Please allow me space in your newspaper to comment on the letter written by Mr. Ezzard Miller that was published in your 6 August edition.
Mr Miller is an intelligent man, which is why I find his views so surprising.
Cayman can learn a lot as a country from its successful neighbours. Does Mr. Miller honestly believe that Arnold Schwarzenegger – the governor of the state of California cares any less about California than an individual that was born in that state? Does Mr Miller honestly believe that Colin Powell, arguably one of the greatest military leaders and statesmen the United States has ever produced, cares any less for his country than an individual who was born in America that had one American parent? Does Mr Miller honestly believe that Mel Martinez, a US senator for Florida, cares any less about Florida than an individual that was born in that state?
The Governator was born in Austria. Both of Colin Powell’s parents were born in Jamaica. Mel Martinez was born in Cuba.
The aforementioned facts indicate that individuals who are relatively recent arrivals to a country, if allowed to fully participate in government can have a tremendously positive impact on that country as a whole.
Yes Mr. Mactavish’s letters can be described as obnoxious and if close scrutiny were given to his past business dealings in the same way he examines Cayman’s present day government one may uncover some rather interesting findings. But that is not the real issue.
Would Cayman be a worse off place if individuals such as Connor O’dea, Sara Collins or Angelyn Hernandez were permitted to run for office?

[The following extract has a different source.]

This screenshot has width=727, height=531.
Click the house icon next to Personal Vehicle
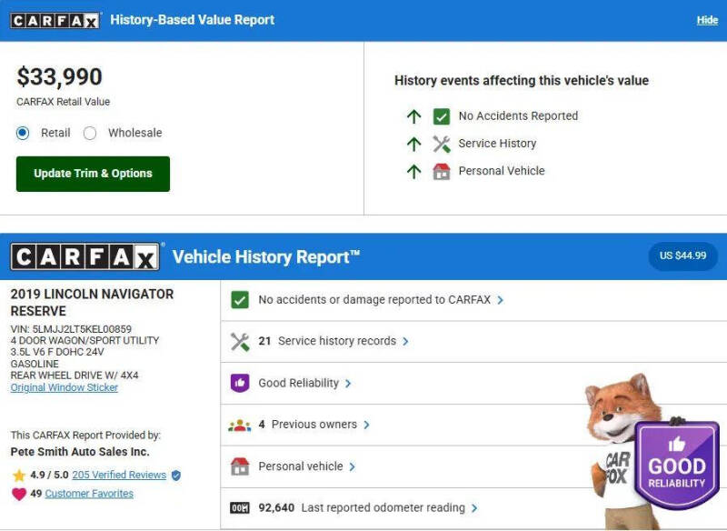click(442, 171)
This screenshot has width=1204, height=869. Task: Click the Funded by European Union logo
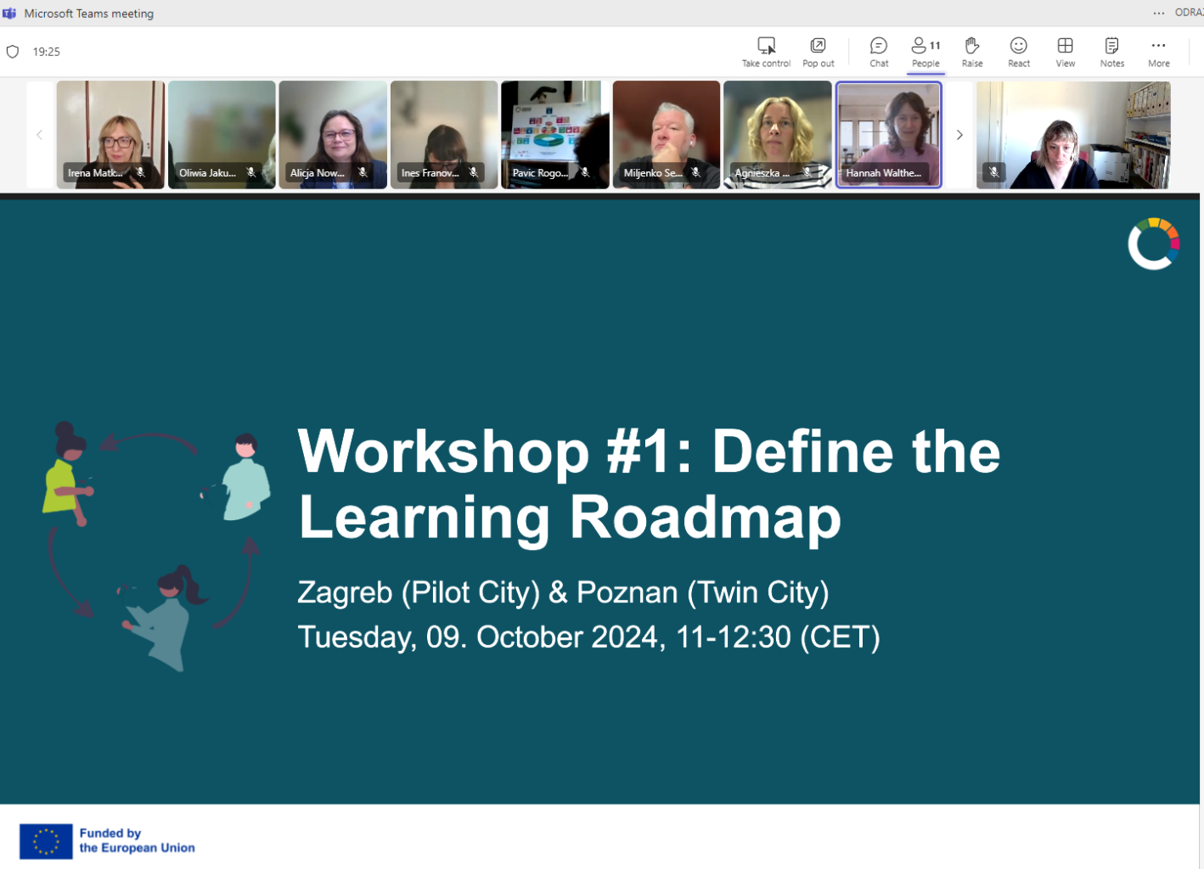[x=107, y=841]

I for one think not.
In Britain a racist comedian named Bernard Manning died earlier this year. He had a long career but as British society became more enlightened his views eventually became roundly condemned by the majority of the public. At a charity dinner where he once performed there were 300 policemen – all of them were white except for one black officer. He looked at the lone black officer and is reported to have said ‘They actually think they’re English because they are born here. That means if a dog’s born in a stable, it’s a horse.’
Now is this the type of mentality Cayman’s leaders, or former leaders wish to instil in our youth?
As an educated man the chairman of the PPM should be ashamed of himself for not speaking out on this issue. On both sides of the Atlantic, whether England or the US, there are foreign born elected representatives that are making a positive difference in their countries.
It would be a gross mistake for Cayman to arrive at a constitution that precluded certain citizens, for example a child born in Cayman to parents with Caymanian Status from running for office.
It is time for the politics of inclusion rather than exclusion to be embraced so that we can build upon the economic miracle that Mr. Miller so eloquently referred to. An economic miracle that I suggest can be explained by a better
analysis than simply the hard work and vision of Caymanian politicians.